Unlocking agricultural resilience: Data-driven solutions for sustainable agrifood systems – 12 Dec

Core message

Rising costs show the impact of natural disasters is increasing due to climate change. Climate-related challenges could be aided by data-driven solution. This session discusses the critical role of data in informing decision-making processes at various levels.
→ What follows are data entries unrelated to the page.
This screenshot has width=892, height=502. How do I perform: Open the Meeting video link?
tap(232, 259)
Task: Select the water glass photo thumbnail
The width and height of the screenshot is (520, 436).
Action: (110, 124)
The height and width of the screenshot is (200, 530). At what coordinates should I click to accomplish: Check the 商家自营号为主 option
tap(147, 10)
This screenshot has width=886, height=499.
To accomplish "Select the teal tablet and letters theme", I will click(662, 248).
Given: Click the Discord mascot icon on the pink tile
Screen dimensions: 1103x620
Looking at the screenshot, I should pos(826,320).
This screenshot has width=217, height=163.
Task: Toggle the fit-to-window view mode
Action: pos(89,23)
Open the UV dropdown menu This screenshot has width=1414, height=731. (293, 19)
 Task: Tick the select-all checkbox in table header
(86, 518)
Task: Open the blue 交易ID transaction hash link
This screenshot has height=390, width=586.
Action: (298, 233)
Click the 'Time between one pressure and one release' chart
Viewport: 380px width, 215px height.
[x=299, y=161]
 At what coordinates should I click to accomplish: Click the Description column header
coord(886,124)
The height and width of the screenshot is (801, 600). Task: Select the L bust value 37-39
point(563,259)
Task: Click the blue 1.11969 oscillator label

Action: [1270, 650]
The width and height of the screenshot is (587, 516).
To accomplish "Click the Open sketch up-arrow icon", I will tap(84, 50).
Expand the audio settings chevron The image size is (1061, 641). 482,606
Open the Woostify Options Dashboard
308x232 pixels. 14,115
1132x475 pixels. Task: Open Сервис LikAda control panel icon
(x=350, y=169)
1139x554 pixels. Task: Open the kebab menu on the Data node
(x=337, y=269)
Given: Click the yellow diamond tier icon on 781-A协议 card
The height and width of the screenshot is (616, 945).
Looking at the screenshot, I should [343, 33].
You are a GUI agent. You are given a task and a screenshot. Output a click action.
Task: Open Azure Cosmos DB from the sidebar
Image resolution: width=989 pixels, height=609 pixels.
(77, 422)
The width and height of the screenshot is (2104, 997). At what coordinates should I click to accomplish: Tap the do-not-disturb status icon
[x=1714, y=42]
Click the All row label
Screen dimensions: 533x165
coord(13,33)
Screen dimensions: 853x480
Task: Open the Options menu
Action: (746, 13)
Climate variability and unpredictability means sustainable agrifood systems must be able to take proactive and anticipatory measures. This collaborative session brings together key initiatives in the field, sharing a common goal of enhancing climate resilience and leveraging data-driven solutions for agrifood systems. Accessibility of data systems is essential for informed decision-making and empowering agriculture, disaster risk reduction and creating resilient market systems.

Session card

Key takeaways

  • Giriraj Amarnath: We need multi-institutional coordination, digital governance, and the institutionalization of data-driven frameworks. Examples of operationalizing these frameworks at the community level, including the use of cash vouchers, locally-led adaptations, and nature-based solutions, underscore the tangible impact of data on preventing and mitigating climate shocks.
  • Medha Devare: AI applications need reliable data else it’s a case of ‘garbage in, garbage out’. Public and private sector partners need to collaborate to integrate site-specific recommendations into existing agricultural systems.
  • Ram Kiran Dhulipa: AICCRA is building national-scale agricultural data hubs in six countries. They aggregate relevant datasets with the intention of providing actionable advice to farmers. Such datasets can include climate and weather, crop health, livestock diseases, and more. The hubs allow agronomists to analyze data contextually, minimizes the transaction costs associated with accessing and comprehending diverse datasets, and streamline access to both global and ground-level data.
  • Therese Fehle: Our company Ignitia shows that accurate, localized and high-resolution forecasting is possible even in metrologically challenging regions, such as west Africa, using AI and machine-learning. This forecasting tool can be made accessible to farmers through partnerships with mobile network operators. Ignitia has reached millions of farmers to assist them in decisions on planting, fertilization, and other critical activities. Our model is scalable and has potential to collaborate with partners on various initiatives including early warning systems, regenerative agriculture, and climate risk scoring.
  • Andrew Lala: We should leverage expertise from both public and private sources, and build on a foundation of sound and precise science. We should advocate for the development of a vibrant ecosystem of solution providers, emphasizing competition and responsiveness to farmers' needs over top-down decision-making. This will create conditions for solutions to be adopted at scale.


Future actions

Successful partnerships in agriculture require collaboration with both institutions and farmers. It's critical that we focus on the cost of quality data, and the need for transparency in data accuracy reporting. Smallholder farmers are not just interested in climate services, but also the 'last-mile connection', including pricing for products and distribution. Data-driven solutions are essential to address market linkages, working with traders, and collaborating with export companies.